The problem is that when reading I get multiple packets in one conn.Read(). I understand that this means that I am in fact sending multiple messages per packet: each conn.Write() does not send a socket packet, but it waits for some time and then gets coalesced with the next (or the next few) before sending.
Question
How can I make sure that each conn.Write() is sent individually through the socket as a separate packet? Note: I don't want to reinvent TCP, I just want to simulate the load from a number of external entities that send a message each.
Steps Taken
I have searched the documentation but there seems to be no conn.Flush() or similar. I have tried using a buffered writer:
writer := bufio.NewWriter(conn)
...
bytes, err := writer.Write(message)
err = writer.Flush()
No errors, but still I get mixed packets at the receiving end. I have also tried doing a fake conn.Read() of 0 bytes after every conn.Write(), but it didn't work either. Sending a message terminator such as \r\n does not seem to make any difference. Finally, Nagle algorithm is disabled by default, but I have called tcp.SetNoDelay(true) for good measure.
In Node.js I managed to do the trick with a setImmediate() after each socket.write(): setImmediate() waits for all I/O to finish before continuing. How can I do the same in Go so I get separate packets?
Code Snippets
Send:
func main() {
conn, _ := net.Dial("tcp", ":7357")
defer conn.Close()
for {
timestamp := strconv.FormatInt(time.Now().UnixNano(), 10)
conn.Write([]byte(timestamp))
conn.Read(buff)
}
}
Receive:
func main() {
listen, _ := net.Listen("tcp4", ":7357")
defer listen.Close()
for {
conn, _ := listen.Accept()
go handler(conn)
}
}
func handler(conn net.Conn) {
defer conn.Close()
var buf = make([]byte, 1024)
for {
conn.Read(buf)
data := string(buf[:n])
timestamp, _ := strconv.ParseInt(data, 10, 64)
elapsed := timestamp - time.Now().UnixNano()
log.Printf("Elapsed %v", elapsed)
}
}
Error handling has been removed for legibility, but it is thoroughly checked in the actual code. It crashes when running the strconv.ParseInt() the first time, with a value out of range error since it receives a lot of timestamps coalesced.
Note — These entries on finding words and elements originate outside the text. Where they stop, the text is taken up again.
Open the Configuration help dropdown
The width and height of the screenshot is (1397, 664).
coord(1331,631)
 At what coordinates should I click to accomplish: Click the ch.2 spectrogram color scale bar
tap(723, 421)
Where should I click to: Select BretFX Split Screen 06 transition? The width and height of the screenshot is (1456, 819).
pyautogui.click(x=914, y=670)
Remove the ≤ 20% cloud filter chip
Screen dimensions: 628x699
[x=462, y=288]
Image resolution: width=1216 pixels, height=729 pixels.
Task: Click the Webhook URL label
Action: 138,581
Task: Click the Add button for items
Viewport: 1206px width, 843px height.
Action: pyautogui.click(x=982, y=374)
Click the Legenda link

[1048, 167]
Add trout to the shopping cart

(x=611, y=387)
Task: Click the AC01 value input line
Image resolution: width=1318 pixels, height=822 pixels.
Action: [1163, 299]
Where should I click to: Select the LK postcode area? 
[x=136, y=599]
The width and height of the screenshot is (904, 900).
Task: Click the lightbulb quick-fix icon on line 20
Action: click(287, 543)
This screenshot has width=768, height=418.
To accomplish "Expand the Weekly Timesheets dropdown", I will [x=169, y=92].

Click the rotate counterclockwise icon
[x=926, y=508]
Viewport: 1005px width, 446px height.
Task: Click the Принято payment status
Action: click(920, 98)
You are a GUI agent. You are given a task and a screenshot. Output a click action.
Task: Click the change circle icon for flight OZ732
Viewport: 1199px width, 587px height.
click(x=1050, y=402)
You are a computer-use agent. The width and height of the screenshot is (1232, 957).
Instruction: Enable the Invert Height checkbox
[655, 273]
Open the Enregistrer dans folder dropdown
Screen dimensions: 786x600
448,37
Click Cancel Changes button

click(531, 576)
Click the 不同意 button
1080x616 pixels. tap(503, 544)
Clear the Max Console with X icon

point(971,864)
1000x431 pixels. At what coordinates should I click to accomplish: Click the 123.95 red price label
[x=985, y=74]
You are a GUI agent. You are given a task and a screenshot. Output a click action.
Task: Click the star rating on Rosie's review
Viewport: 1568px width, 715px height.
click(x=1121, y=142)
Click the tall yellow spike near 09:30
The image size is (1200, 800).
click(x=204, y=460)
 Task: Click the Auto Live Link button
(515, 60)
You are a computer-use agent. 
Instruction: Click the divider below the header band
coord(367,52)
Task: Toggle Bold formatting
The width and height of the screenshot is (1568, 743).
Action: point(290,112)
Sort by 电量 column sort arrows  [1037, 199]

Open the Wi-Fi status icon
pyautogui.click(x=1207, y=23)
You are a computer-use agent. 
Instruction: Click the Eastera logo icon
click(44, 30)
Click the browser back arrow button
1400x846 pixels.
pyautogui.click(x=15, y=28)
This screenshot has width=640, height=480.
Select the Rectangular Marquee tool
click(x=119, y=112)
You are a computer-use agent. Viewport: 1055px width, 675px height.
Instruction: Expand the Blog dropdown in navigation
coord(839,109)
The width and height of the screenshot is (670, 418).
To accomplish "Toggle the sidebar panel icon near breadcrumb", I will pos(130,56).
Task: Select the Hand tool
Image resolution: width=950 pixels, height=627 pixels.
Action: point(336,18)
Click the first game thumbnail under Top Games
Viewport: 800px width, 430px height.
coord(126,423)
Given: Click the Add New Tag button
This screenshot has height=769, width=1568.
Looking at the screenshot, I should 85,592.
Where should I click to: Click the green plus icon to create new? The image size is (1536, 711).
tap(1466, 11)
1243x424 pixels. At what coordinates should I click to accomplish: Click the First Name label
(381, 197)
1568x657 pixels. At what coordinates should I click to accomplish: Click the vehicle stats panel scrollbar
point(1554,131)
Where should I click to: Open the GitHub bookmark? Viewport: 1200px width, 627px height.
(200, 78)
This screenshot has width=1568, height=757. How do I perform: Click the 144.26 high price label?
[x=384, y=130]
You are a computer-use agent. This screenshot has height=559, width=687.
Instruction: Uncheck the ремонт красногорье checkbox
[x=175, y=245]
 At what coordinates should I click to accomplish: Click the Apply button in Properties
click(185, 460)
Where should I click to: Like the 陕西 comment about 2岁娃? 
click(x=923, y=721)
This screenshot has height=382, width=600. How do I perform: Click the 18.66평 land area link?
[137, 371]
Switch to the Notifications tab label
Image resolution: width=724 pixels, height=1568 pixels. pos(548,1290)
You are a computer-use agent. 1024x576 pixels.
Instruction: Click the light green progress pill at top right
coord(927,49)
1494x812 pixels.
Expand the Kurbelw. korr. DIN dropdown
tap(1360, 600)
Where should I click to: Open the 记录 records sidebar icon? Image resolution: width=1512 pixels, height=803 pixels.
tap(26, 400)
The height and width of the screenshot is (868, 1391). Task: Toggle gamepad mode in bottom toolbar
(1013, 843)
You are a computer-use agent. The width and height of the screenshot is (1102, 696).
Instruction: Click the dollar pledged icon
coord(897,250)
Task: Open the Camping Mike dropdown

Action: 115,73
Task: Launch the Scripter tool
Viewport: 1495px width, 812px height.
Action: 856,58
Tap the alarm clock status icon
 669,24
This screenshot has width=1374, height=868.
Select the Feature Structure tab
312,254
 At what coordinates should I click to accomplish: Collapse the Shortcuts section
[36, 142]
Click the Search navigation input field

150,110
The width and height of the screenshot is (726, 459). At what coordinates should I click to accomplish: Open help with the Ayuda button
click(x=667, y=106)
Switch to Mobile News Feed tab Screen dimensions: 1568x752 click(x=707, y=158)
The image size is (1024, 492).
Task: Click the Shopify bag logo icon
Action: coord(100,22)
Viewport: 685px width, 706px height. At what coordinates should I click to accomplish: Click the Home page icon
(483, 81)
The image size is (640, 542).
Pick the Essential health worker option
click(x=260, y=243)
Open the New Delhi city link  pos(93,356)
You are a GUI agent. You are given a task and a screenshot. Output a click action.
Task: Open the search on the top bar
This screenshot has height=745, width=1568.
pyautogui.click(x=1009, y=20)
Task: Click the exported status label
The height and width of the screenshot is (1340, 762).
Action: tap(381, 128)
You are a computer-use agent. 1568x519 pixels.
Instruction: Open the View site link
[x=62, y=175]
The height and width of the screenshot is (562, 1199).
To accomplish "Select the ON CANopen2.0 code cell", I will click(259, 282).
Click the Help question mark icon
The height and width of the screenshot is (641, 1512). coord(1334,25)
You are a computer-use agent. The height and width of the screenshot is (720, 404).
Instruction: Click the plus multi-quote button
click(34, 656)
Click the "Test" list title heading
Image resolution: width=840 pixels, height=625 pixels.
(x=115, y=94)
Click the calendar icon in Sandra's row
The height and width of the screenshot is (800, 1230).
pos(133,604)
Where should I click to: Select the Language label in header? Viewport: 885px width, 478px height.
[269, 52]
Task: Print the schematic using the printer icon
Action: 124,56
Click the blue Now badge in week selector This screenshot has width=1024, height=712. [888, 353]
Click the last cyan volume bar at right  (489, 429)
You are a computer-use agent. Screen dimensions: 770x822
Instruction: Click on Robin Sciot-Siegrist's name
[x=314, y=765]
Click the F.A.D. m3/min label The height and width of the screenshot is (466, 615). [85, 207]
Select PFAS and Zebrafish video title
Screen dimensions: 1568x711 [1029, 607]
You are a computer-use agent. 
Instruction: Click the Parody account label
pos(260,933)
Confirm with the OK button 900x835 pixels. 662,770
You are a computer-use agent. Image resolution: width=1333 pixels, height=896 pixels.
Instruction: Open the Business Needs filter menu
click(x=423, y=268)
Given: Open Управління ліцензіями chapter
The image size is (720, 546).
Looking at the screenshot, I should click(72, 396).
There used to a be a rule that before anyone was permitted to write any code that uses TCP, they were required to repeat the following sentence from memory and explain what it means: "TCP is not a message protocol, it is a reliable byte-stream protocol that does not preserve application message boundaries."
Aside from the fact that your suggested solution is simply not possible reliably with TCP, it is not the solution to reducing latency. If the network is overwhelmed, using more packets to send the same data will just make the latency worse.
TCP is a byte stream protocol. The service it provides is a stream of bytes. Period.
It seems that you want a low-latency message protocol that works over TCP. Great. Design one and implement it.
The main trick to getting low latency is to use application-level acknowledgements. The TCP ACK flag will piggy-back onto the acknowledgements, providing low latency.
Do not disable Nagling. That's a hack that's only needed when you can't design a proper protocol that's intended to work with TCP in the first place. It will make latency worse under non-ideal conditions for same reason the solution you suggested, even if it were possible, would be a poor idea.
But you MUST design and implement a message protocol or use an existing one. Your code is expecting TCP, which is not a message protocol, to somehow deliver messages to it. That is just not going to happen, period.
How can I make sure that each conn.Write() is sent individually through the socket as a separate packet? Note: I don't want to reinvent TCP, I just want to simulate the load from a number of external entities that send a message each.
Even if you could, that wouldn't do what you want anyway. Even if they were sent in separate packets, that would not guarantee that read on the other side wouldn't coalesce. If you want to send and receive messages, you need a message protocol which TCP is not.
In Node.js I managed to do the trick with a setImmediate() after each socket.write(): setImmediate() waits for all I/O to finish before continuing. How can I do the same in Go so I get separate packets?
You may have changed it from "happens not to work" to "happened to work when I tried it". But for the reasons I've explained, you can never make this work reliably and you are on a fool's errand.
If you want to send and receive messages, you need to precisely defined what a "message" will be and write code to send and receive them. There are no shortcuts that are reliable. TCP is a byte stream protocol, period.
If you care about latency and throughput, design an optimized message protocol to layer over TCP that optimizes these. Do not disable Nagle as Nagle is required to prevent pathological behavior. It should only be disabled when you cannot change the protocol and are stuck with a protocol that was not designed to layer on top of TCP. Disabling Nagle ties one hand behind your back and causes dramatically worse latency and throughput under poor network conditions by increasing the number of packets required to send the data even when that doesn't make any sense.
You probably want/need application-level acknowledgements. This works nicely with TCP because TCP ACKs will piggyback on the application-level acknowledgements.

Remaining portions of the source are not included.